ÓRGANO OFICIAL DEL COMITÉ CENTRAL DEL PARTIDO COMUNISTA DE CUBA

Esta crónica no nació de súbito. Ya sabía de mi compromiso con su escritura, y algo habría de encontrar por aquellos rumbos que aguijoneara la inspiración. Pero Artemisa resultó tierra buena para las crónicas. Y para las Revoluciones! Porque de allí partió una veintena de jóvenes a asaltar el porvenir, a escribir con sangre la historia, esa que hoy los reverencia y acoge en el espacio sagrado de los Héroes.
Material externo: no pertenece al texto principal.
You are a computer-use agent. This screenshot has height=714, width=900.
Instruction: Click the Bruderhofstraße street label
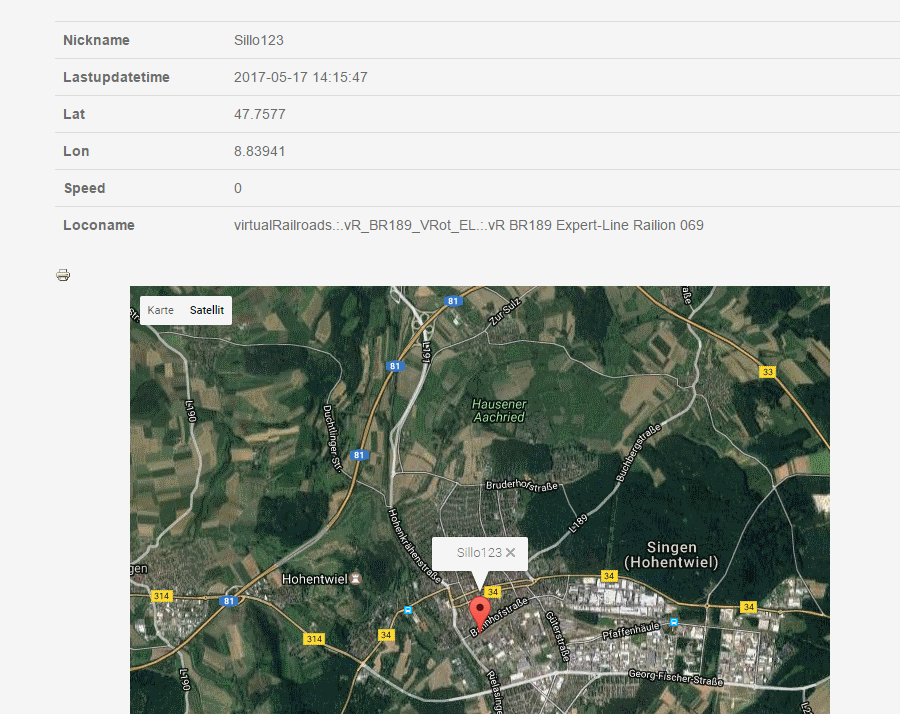pyautogui.click(x=521, y=485)
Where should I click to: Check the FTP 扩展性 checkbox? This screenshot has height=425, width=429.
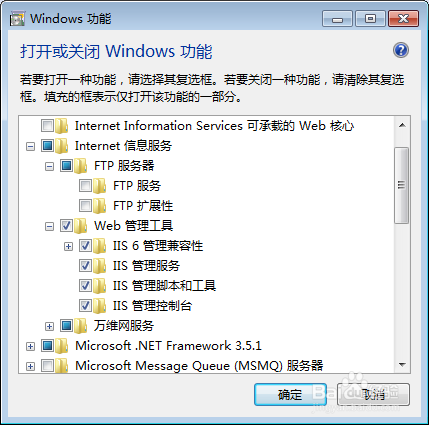85,206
Dicen que la gratitud nos hace nobles. También Artemisa fue en esta mañana de julio, como en aquella de 1953, una tierra agradecida. De los buenos hijos que hace 61 años vio partir, cual “flechas de coraje y sonrisa a clavarse en la noche para traer la aurora”, como bien poetizara el Indio Naborí; y de los buenos hijos que hoy, sobre los cimientos de aquellos, fundan y aman.
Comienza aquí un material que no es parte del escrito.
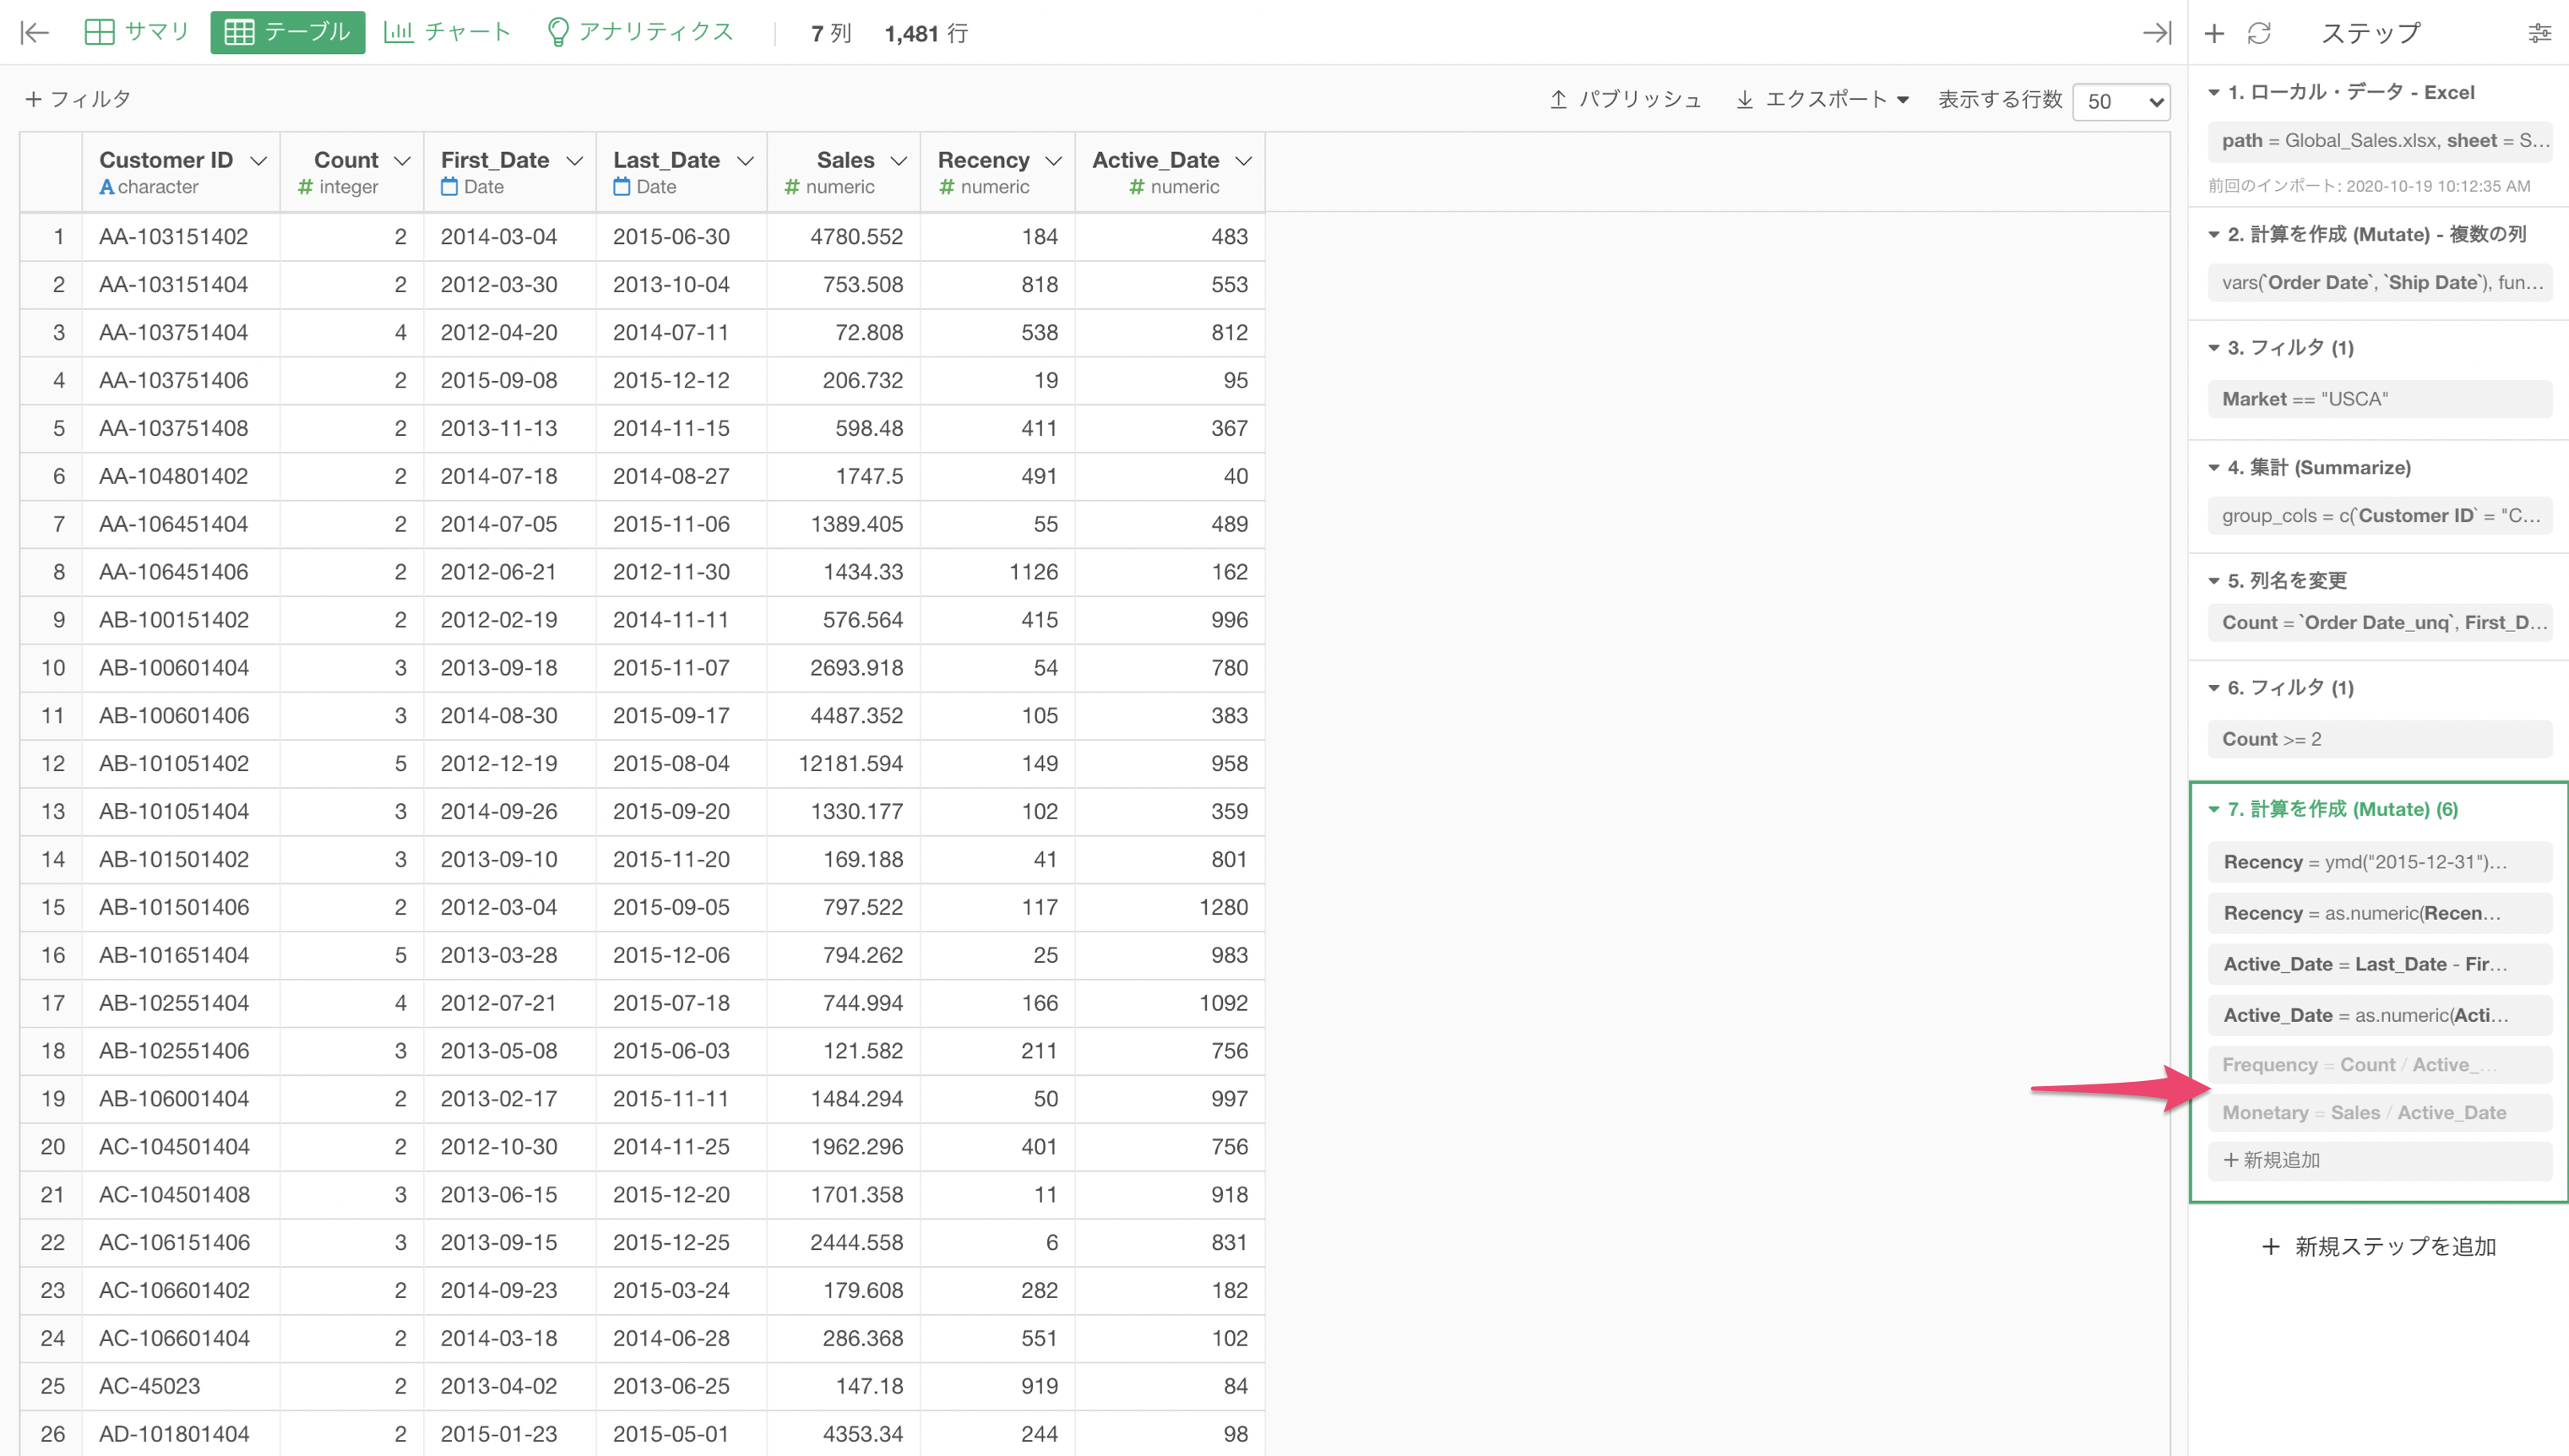Open the Summary view tab
The width and height of the screenshot is (2569, 1456).
point(137,32)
Porque además fue el Moncada, la Revolución misma, y todo cuanto hacemos para perfeccionarla, un acto de amor. Si no cómo explicar la mezcla de sentimientos atorados entre pecho y espalda de una generación que leyó diferente al Maestro y cargó sobre su lozanía los fusiles para soltar amarras, revertir ultrajes, y bendecir con el beso de la libertad la frente de la Patria ya marchita. Si no cómo entender el arranque de aquellos corazones que treparon al lomo de las montañas —cual genuina continuidad— y cabalgaron “sin miedo” hasta el Primero de Enero. Si no cómo creer en el empeño de quienes —concientes de las imperfecciones— actualizan y transforman con aires de renovada mejoría; aunque aún no llegamos a respirarlo todos ni en todo.

Esas razones, las de ayer, las de siempre se esparcieron esta mañana de julio sobre el Mausoleo a los Mártires de Artemisa, sobre la villa de rojo símbolo, sobre Cuba que la contempló orgullosa.
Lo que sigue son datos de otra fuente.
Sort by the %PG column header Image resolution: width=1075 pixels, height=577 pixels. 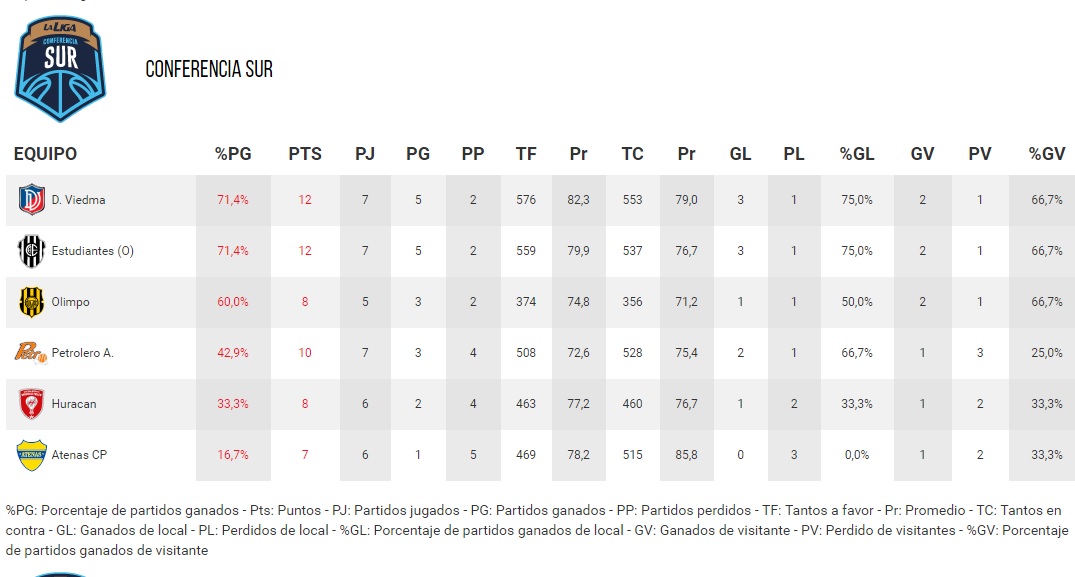click(x=233, y=154)
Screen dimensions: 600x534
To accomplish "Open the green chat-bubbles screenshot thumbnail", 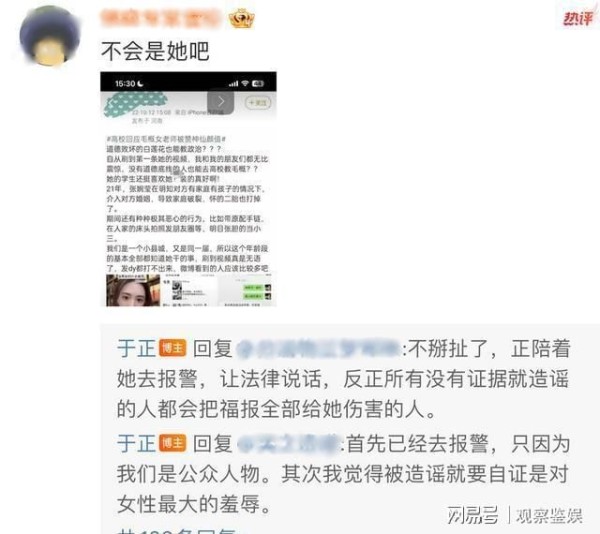I will [247, 290].
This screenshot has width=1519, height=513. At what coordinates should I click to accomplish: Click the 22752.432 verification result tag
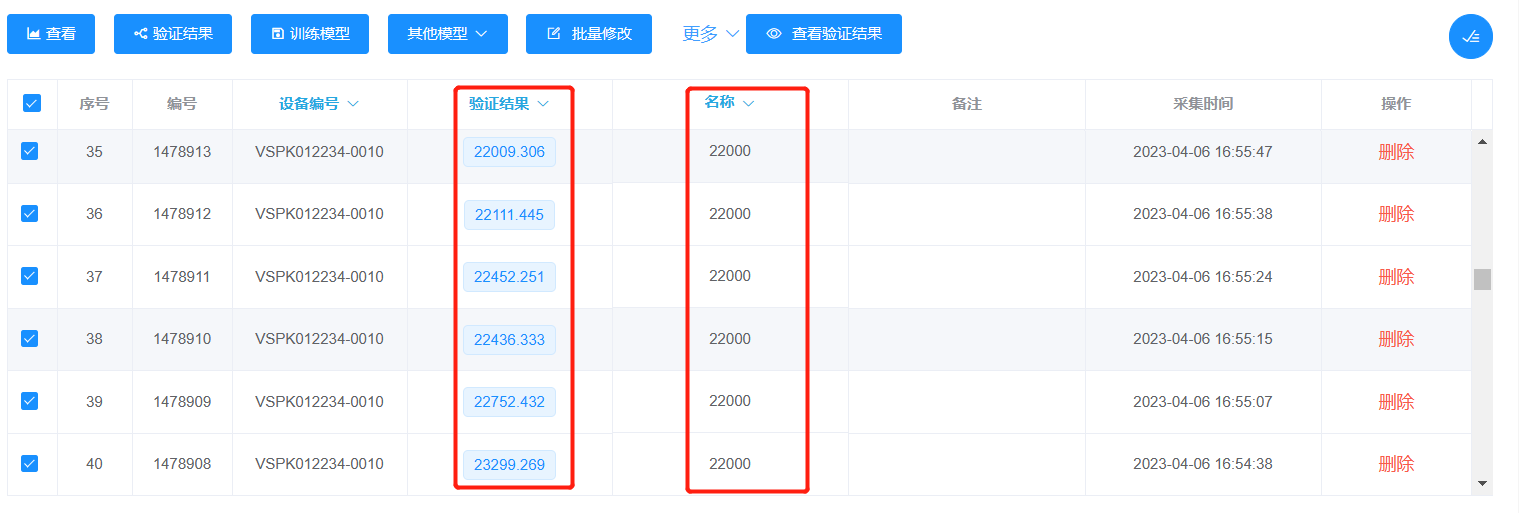click(x=509, y=402)
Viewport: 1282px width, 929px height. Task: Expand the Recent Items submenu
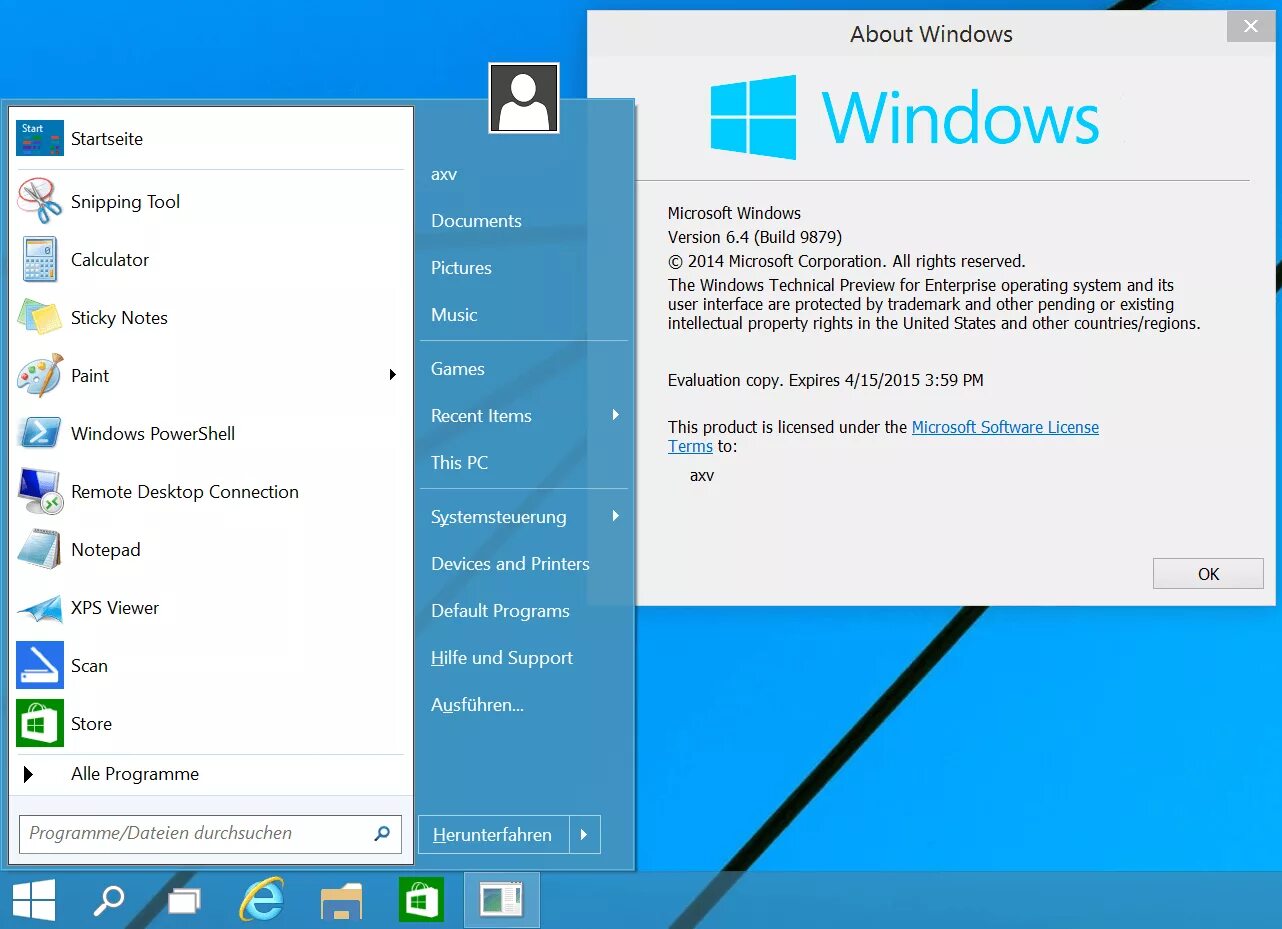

Los por qués brotaron de la experiencia de un moncadista convertido en Comandante de la Revolución, miembro del Buró Político y Vicepresidente de los Consejos de Estado y de Ministros. Pero Ramiro Valdés Menéndez es ante todo uno de los intrépidos que en la mañana de la Santa Ana se inscribieron en la memoria de un país. Porque aquel 26 de julio, como dijera en su discurso “no fue un triunfo de las armas, pero fue una victoria de la moral y la dignidad. Fue la chispa que encendió nuevamente el motor que nos llevaría (…) a alcanzar la verdadera y definitiva independencia”.

Y hubo más respuestas esparcidas: en el poema de Jesús Orta Ruiz; en una clase de Historia escrita en décima; en las palabras de un campesino a quien “le toca cosechar y producir”; en la voz del Partido que exaltó los logros de la joven provincia al tiempo que reconoció cuán largo es todavía el camino del avance; en la visión de una pionera de sexto grado que mira con orgullo “a quienes le obsequiaron un futuro mejor”; en la guitarra de Pancho Amat; y en el silencio…convertido en tributo.

Estremecida por los recuerdos y la obra nueva, Artemisa renació. Renació al compás de los moncadistas y los expedicionarios del Granma, esos viejitos tan jóvenes a quienes tanto le debemos y cuyo legado nos impulsa a asaltar nuestro propio Moncada. Mas ese, el Moncada del hombre y los tiempos nuevos, no tendrá, afortunadamente, como me dijera con toda lucidez a sus 96 años María Antonia Figueroa, financiera del Movimiento 26 de Julio, las motivaciones pasadas. Porque hoy los cuarteles son escuelas. Pero hay otras, quizás más arriesgadas, y “estriban en el trabajo constante para no perder lo alcanzado” y en la transformación sistemática con resultados plausibles —y tangibles— para todos los cubanos. La sangre de Artemisa, y de Cuba, que hoy está brillando en la bandera no podría honrarse de otra forma.

Y si me pidieran un regalo, una flor para Artemisa, le daría una Victoria Regia. Un lirio de agua. El más grande. De esos que se dan en este mes y que, caprichosos como la naturaleza misma, se empeñan en amanecer abiertos, bien esparramados al sol. Artemisa también floreció este julio.